◆ **TO DO**
The complete set of records below must be repeated precisely as given.

[Dataset entries]
····················

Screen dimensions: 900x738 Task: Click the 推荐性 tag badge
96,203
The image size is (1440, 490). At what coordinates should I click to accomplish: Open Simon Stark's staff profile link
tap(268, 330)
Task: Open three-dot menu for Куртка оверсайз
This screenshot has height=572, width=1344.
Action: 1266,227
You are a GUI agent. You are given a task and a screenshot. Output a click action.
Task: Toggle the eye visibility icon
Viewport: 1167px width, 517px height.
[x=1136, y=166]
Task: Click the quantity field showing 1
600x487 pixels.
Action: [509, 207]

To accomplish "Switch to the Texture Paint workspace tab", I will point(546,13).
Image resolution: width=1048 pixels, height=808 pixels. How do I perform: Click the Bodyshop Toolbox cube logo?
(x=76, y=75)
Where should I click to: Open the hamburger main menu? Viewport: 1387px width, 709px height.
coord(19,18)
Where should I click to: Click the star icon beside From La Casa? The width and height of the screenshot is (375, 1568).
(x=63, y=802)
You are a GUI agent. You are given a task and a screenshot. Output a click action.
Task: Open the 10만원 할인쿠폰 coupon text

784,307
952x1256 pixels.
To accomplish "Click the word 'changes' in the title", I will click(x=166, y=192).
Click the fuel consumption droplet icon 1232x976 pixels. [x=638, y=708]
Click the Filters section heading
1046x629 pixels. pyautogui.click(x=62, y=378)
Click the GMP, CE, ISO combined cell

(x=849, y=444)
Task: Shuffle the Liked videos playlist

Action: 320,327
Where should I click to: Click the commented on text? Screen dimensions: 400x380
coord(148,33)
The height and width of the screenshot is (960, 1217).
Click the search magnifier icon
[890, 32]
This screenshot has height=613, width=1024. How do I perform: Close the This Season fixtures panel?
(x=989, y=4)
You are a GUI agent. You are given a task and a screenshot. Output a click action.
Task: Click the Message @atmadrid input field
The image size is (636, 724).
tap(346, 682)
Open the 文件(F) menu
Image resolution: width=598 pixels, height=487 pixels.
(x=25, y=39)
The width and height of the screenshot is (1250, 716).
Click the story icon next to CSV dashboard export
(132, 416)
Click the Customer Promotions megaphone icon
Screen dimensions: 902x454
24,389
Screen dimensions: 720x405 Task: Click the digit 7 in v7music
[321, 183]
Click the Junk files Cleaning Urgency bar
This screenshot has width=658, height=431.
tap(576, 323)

····················

◆ **RESULT**
Screen dimensions: 900x738 Task: Click the 推荐性 tag badge
96,203
The image size is (1440, 490). At what coordinates should I click to accomplish: Open Simon Stark's staff profile link
tap(268, 330)
Task: Open three-dot menu for Куртка оверсайз
This screenshot has height=572, width=1344.
Action: 1266,227
You are a GUI agent. You are given a task and a screenshot. Output a click action.
Task: Toggle the eye visibility icon
Viewport: 1167px width, 517px height.
[x=1136, y=166]
Task: Click the quantity field showing 1
600x487 pixels.
Action: [509, 207]

To accomplish "Switch to the Texture Paint workspace tab", I will point(546,13).
Image resolution: width=1048 pixels, height=808 pixels. How do I perform: Click the Bodyshop Toolbox cube logo?
(x=76, y=75)
Where should I click to: Open the hamburger main menu? Viewport: 1387px width, 709px height.
coord(19,18)
Where should I click to: Click the star icon beside From La Casa? The width and height of the screenshot is (375, 1568).
(x=63, y=802)
You are a GUI agent. You are given a task and a screenshot. Output a click action.
Task: Open the 10만원 할인쿠폰 coupon text

784,307
952x1256 pixels.
To accomplish "Click the word 'changes' in the title", I will click(x=166, y=192).
Click the fuel consumption droplet icon 1232x976 pixels. [x=638, y=708]
Click the Filters section heading
1046x629 pixels. pyautogui.click(x=62, y=378)
Click the GMP, CE, ISO combined cell

(x=849, y=444)
Task: Shuffle the Liked videos playlist

Action: 320,327
Where should I click to: Click the commented on text? Screen dimensions: 400x380
coord(148,33)
The height and width of the screenshot is (960, 1217).
Click the search magnifier icon
[890, 32]
This screenshot has height=613, width=1024. How do I perform: Close the This Season fixtures panel?
(x=989, y=4)
You are a GUI agent. You are given a task and a screenshot. Output a click action.
Task: Click the Message @atmadrid input field
The image size is (636, 724).
tap(346, 682)
Open the 文件(F) menu
Image resolution: width=598 pixels, height=487 pixels.
(x=25, y=39)
The width and height of the screenshot is (1250, 716).
Click the story icon next to CSV dashboard export
(132, 416)
Click the Customer Promotions megaphone icon
Screen dimensions: 902x454
24,389
Screen dimensions: 720x405 Task: Click the digit 7 in v7music
[321, 183]
Click the Junk files Cleaning Urgency bar
This screenshot has width=658, height=431.
tap(576, 323)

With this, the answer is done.